I use them every now and then to thoroughly clean my
carboys and primaries.
However like stated before rinse very well aftherwards so not to leave any chloor parts behind.

Metabisulphite is a generally used sanitiser in winemaking.
All (temporarely) non-used carboys and primaries I have are filled
with a sulphite solution to keep contamination out.

Our cultivated yeast are more or less sulphite resistant so if you
do not rinse well, the yeast will not have problems like they would have with chlorinated products.

So sodium metabisulphite is safer to use, and chlorinated products disinfect well but have to be used with care.

Luc


----------



## cpfan (Sep 3, 2009)

Excellent question isw. I screwed up some of the bottles in my very first batch of wine because I didn't understand the difference between these two.

1. The white powder is Na-meta or sodium metabisulfite. You may wish to switch to K-meta or potassium metabisulfite. It is more popular and more expensive, but actually makes little difference in home winemaking use. It is a contact sanitizer, ie contact with whatever you're sanitizing for 30 seconds or more should do the job.
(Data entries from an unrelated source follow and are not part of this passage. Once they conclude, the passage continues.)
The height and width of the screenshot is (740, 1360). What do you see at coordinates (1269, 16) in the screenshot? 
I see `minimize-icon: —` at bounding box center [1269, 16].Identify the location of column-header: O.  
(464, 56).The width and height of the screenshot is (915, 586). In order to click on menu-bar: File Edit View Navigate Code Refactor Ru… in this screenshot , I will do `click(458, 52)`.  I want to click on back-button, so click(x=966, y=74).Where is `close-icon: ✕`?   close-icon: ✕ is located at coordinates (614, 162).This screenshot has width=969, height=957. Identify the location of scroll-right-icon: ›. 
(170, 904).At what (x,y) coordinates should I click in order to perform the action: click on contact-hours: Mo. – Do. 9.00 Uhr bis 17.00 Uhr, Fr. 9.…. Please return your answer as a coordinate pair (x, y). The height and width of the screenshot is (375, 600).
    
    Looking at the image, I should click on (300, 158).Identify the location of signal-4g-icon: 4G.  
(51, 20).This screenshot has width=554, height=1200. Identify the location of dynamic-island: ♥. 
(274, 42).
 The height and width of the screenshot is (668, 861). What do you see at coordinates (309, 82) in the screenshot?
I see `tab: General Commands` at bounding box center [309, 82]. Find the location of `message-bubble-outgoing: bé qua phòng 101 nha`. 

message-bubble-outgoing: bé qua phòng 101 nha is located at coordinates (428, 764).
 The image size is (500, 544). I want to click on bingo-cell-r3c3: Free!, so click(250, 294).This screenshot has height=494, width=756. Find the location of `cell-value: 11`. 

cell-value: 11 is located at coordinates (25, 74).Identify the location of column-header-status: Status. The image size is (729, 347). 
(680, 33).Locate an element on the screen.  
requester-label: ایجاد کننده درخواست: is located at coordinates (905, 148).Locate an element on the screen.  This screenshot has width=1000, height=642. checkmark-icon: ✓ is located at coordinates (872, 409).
But it is NOT a cleaner.

2. The pink chlorinated powder is Diversol, and goes by many trade names. It requires soaking to be an effective sanitizer. Some folks say as little as 5 minutes, but most say 20 minutes or more. I was originally told 30 minutes. It is also a very effective cleaner. Personally I sometimes use it as a cleaner, but not as a sanitizer. It is very popular with beer makers because it is a stronger sanitizer than K-meta. I know of beer makers who soak their bottles in pink powder overnight as both a cleaner & sanitizer. Make sure to rinse well afterwards.

3. Personally I use an iodine based sanitizer called Iodophor. It's stonger than K-meta, is a contact sanitizer, and has a pleasant aroma. Also, not a cleaner.

How did I screw up? I used the pink powder as a contact sanitizer. Did not soak the bottles. Result? Some bottles went bad after aging a while. They literally stunk when opened. Others were just fine (perhaps they soaked long enough).

Steve


----------



## Boozehag (Sep 3, 2009)

I was given both too when I started and wondered the same thing.

I use the pink powder to wash everything and soak if I have the time then I rinse well and soak some stuff in the k-meta while I put an inch or so in my carboys and primaries and seal them up to sanitise for when I need to use them. 

So a double dose of sanitising but i feel thats a good thing!


----------